37 ans après les événements tragiques de 1988, la Commission Vérité et Réconciliation a organisé le mois novembre, une rencontre avec les ressortissants des communes de Ntega et Marangara. Une démarche nécessaire pour éclaircir les zones d’ombre d’une crise qui a marqué l’histoire du Burundi et ouvrir la voie à une réconciliation durable.
La Commission Vérité et Réconciliation a tenu une réunion d’échange avec les ressortissants des communes de Ntega et Marangara dans le but de récolter le maximum d’éléments utiles pour les enquêtes, auditions et excavations des fosses communes datant de 1988. Dans son mot d’ouverture, le Président de la CVR, Ambassadeur Pierre Claver Ndayicariye, a exposé une série de questions cruciales sur lesquelles la Commission désire obtenir des éclaircissements afin d’enrichir sa méthodologie d’enquête.

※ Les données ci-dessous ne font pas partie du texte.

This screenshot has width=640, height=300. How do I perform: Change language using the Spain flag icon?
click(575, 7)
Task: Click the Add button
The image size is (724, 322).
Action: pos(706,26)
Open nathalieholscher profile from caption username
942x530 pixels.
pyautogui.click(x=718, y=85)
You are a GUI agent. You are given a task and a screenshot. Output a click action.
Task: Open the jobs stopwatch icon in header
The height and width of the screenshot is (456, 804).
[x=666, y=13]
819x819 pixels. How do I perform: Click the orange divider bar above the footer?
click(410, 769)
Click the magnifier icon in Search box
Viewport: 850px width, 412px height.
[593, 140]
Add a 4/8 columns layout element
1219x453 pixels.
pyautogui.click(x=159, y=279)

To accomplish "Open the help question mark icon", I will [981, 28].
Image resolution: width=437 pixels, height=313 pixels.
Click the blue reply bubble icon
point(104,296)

Des témoignages poignants qui révèlent une souffrance toujours vive
Les participants, ressortissants de ces localités victimes des barbaries, ont exprimé la souffrance qu’ils continuent de porter malgré les 37 années écoulées. Les témoignages poignants sur les événements douloureux qui ont plongé la région dans les ténèbres ont révélé dans l’ensemble une soif profonde de connaître la vérité et d’entrer dans une nouvelle ère « de plus jamais ça ».

Une partie des participants à la réunion consacrée à la crise de Marangara.
« Les ethnies ne tuent pas, ce sont les hommes qui tuent »
Le Président de la CVR a invité les participants à méditer sur l’importance de connaître la vérité, celle selon laquelle un Muhutu souffre quand un Mututsi souffre et vice versa. Il a appelé à développer la faculté empathique au détriment de la haine ethnique ou de la globalisation. « Les ethnies ne tuent pas. Ce sont les hommes qui tuent », a-t-il martelé, rappelant que la mission de la CVR repose sur la vérité et la réconciliation avec un accent particulier sur l’impératif de la vérité pour aboutir à la réconciliation durable.